Первая реакция СМИ была взвешенной и сбалансированной, хотя и не слишком щедрой. Немногие проигнорировали и не стали сравнивать прозвучавшую в октябре фразу «мир близок» с нынешней. У них появилось новое слово, которое можно было обыграть; я сказал, что выступаю с тем, чтобы избежать «шарады» и прекратить этот спектакль. «Балтимор сан» 18 декабря озаглавила свою передовую статью «Конец вьетнамской «шарады»»; «Вашингтон пост» («Великая шарада мира», 19 декабря) сделала вывод, заключающийся в том, что как минимум «северные вьетнамцы очень сильно заморочили голову» нашей администрации. «Нью-Йорк таймс» в тот же день была более откровенной, озаглавив свою передовицу так: «Обман или наивность?», и в целом склонялась к первой интерпретации мотивации администрации.
Но ни один из этих многознающих комментаторов не удосужился сказать, как же Соединенным Штатам следует поступить в создавшемся тупике, или, собственно говоря, как нам следовало бы отреагировать на северовьетнамское предложение от 8 октября. Налицо была явная неоднозначность. 14 декабря, когда казалось, что наметился прогресс, хотя и болезненный, «Нью-Йорк таймс» в передовой под заголовком «Кто что выигрывает?» подвергла критике Белый дом за его нежелание признать, что предложенное соглашение «угрожающе ослабит позицию Сайгона». (Условия были, конечно, намного более благоприятные, чем коалиционное правительство и односторонний вывод, на чем настаивала «Нью-Йорк таймс» в течение ряда лет.) Как только тупик стал очевиден, все критики вернулись вновь на свои старые позиции: единственной законной целью войны для Соединенных Штатов осталось вернуть своих военнопленных домой. Немногие выступили против предложения или задались вопросом, что будет с доверием к нам со стороны тех других, кто зависел от нас, если мы просто бросим союзника для того, чтобы вернуть наших пленных. И если мы были готовы настаивать на каких-то минимальных условиях, украдкой забрав наших пленных, но оставив народы Индокитая на милость вторгшихся северных вьетнамцев, то что еще мы могли бы сделать, как не проводить указанную Никсоном стратегическую политику? Мы вновь вернулись к нашей изначальной полемике: каковы бы ни были выдвинутые прежде претензии, имелись ли минимальные условия, определявшие нашу честь?

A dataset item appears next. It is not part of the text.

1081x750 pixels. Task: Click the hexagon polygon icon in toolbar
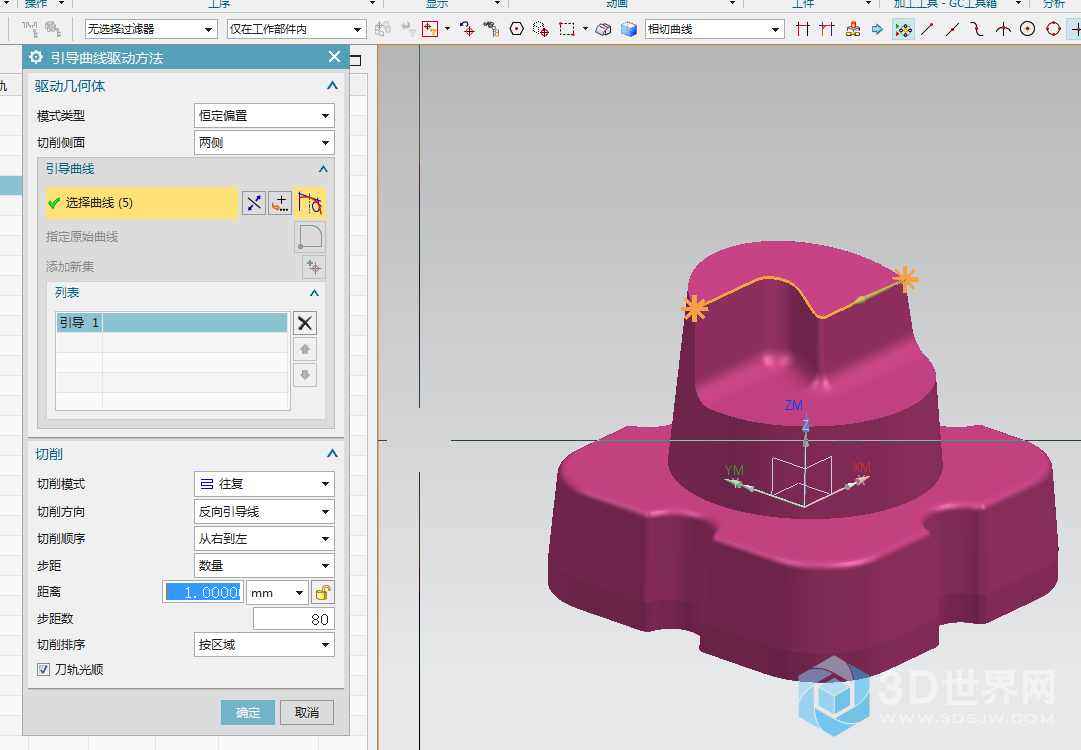click(516, 29)
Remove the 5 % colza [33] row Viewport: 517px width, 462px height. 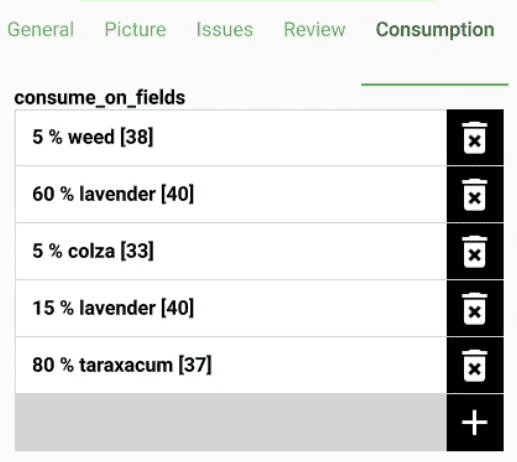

Подобного рода вопросы быстро потонули в нараставшем гневе по поводу бомбардировок, возобновленных 18 декабря и продолжавшихся 12 дней, увековеченных как «рождественские бомбардировки». «Крисчен сайенс монитор» 20 декабря выразила общее мнение о том, что бомбы, не сработавшие раньше, вряд ли приведут к каким-то результатам сейчас (сомнительная предпосылка, которую в любом случае Ханой не принимал в расчет). «Сент-Луис пост-диспэтч» 19 декабря потребовала от нас бросить презренного президента Южного Вьетнама Нгуен Ван Тхиеу, а от конгресса заставить нас законодательным путем прекратить войну.
Моральное негодование росло с каждым днем. Предположение о том, что правительство Соединенных Штатов намеренно убивает гражданское население в бессмысленной кампании террора, прошло без должной реакции. Некоторые заголовки передовиц так излагали события: «Новое сумасшествие во Вьетнаме» («Сент-Луис пост-диспэтч»,19 декабря); «Смертоносный ливень продолжается» («Бостон глоуб», 20 декабря); «Закончит ли это войну?» («Чикаго дэйли ньюс», 22 декабря); «Террор с небес» («Нью-Йорк таймс», 22 декабря); «Позор Земле» (Том Уикер, «Нью-Йорк таймс», 26 декабря); «Террористические бомбардировки во имя мира» («Вашингтон пост», 28 декабря); «Несказанный ужас» («Нью-Йорк пост», 28 декабря); «За гранью рассудка» («Лос-Анджелес таймс», 28 декабря). Это только малая толика примеров. Я получил чрезвычайно горькие письма от прежних друзей, от сердитых граждан. (Никто из них не написал мне в январе, когда было заключено соглашение.) Обвинения в аморальности и обмане бросались в большом количестве; «варварские» стало еще одним любимым эпитетом. Казалось, что считается само собой разумеющимся, что Северный Вьетнам ни в чем не виноват и его нельзя обвинять, а мы сами встали на курс уничтожения гражданского населения.